* _TASK DETAILS_
Pictures excluded, retype the lines from the one containing "Where should I click to: Click" through the last line of the data below, both included.

* _DATA IN THIS EXERCISE_

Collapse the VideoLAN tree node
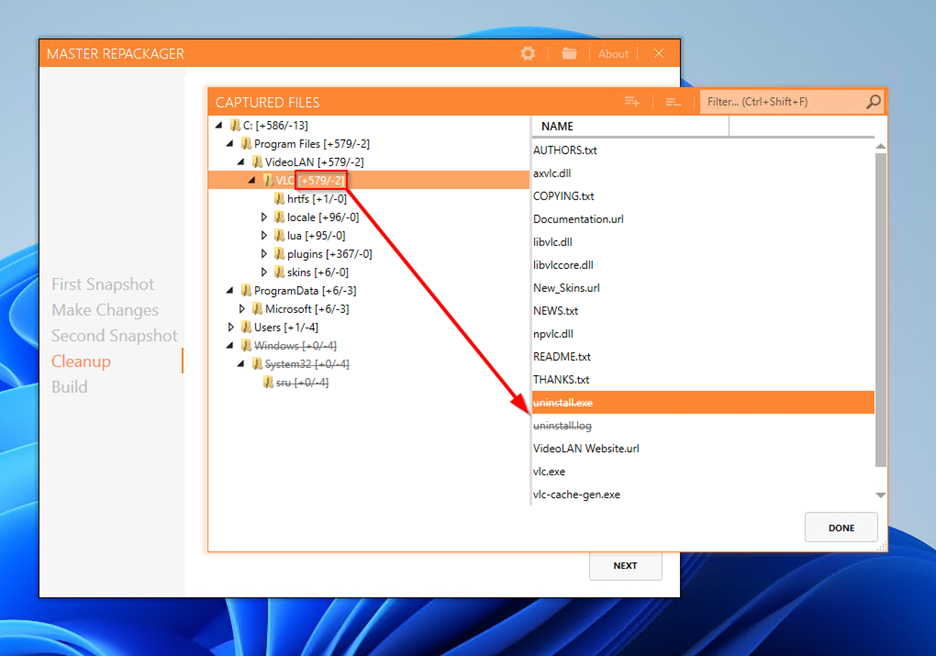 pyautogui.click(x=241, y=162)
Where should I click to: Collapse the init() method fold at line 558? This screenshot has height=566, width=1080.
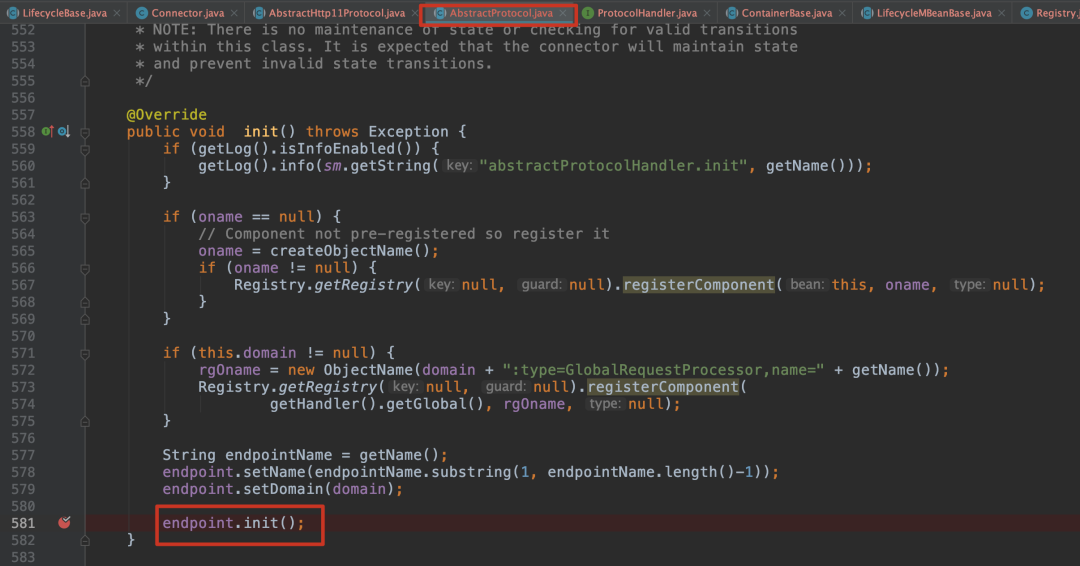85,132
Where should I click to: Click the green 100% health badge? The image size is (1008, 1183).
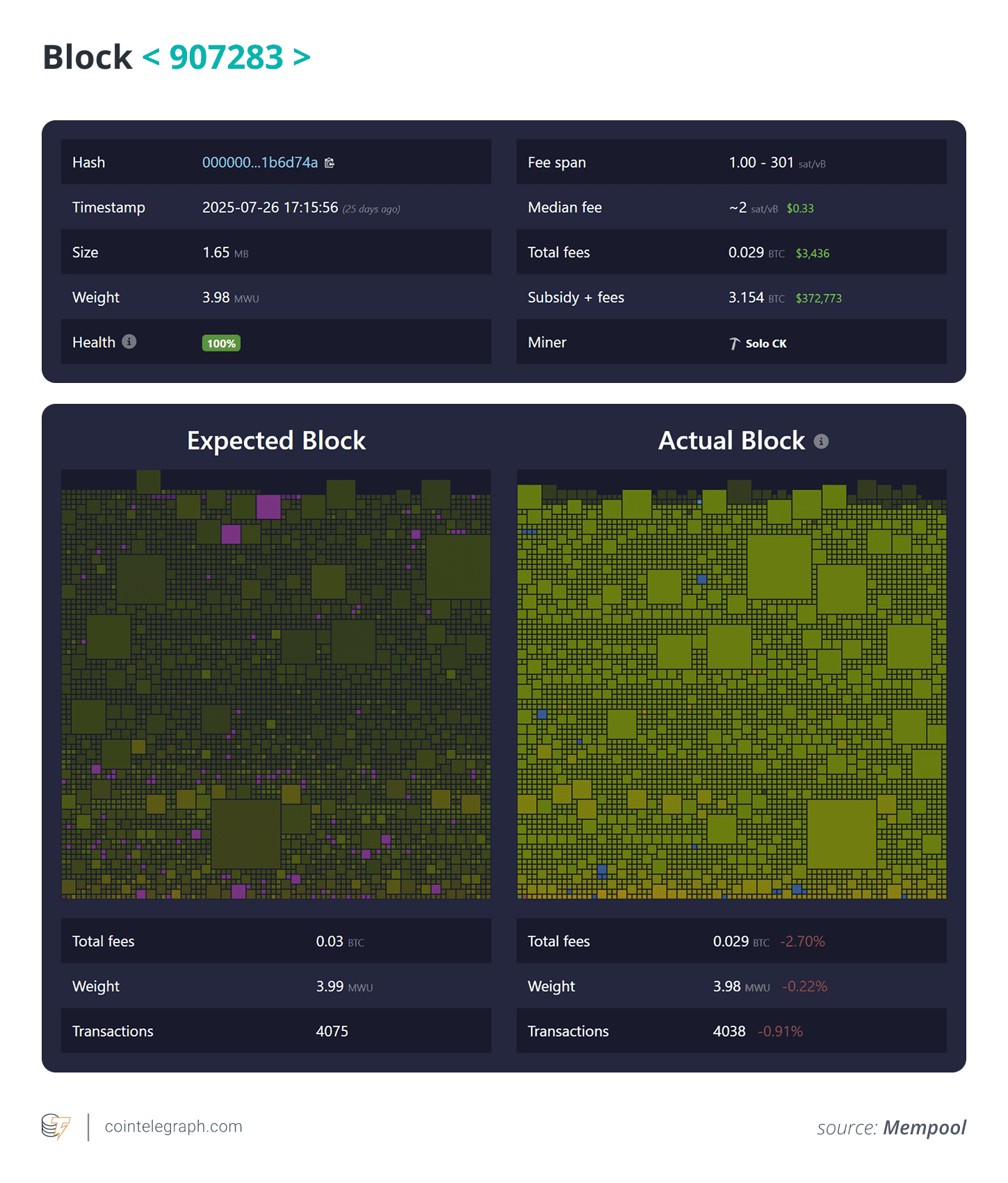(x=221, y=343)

* _RESULT OF THE TASK_
Where should I click to: Click the green 100% health badge? The image size is (1008, 1183).
(x=221, y=343)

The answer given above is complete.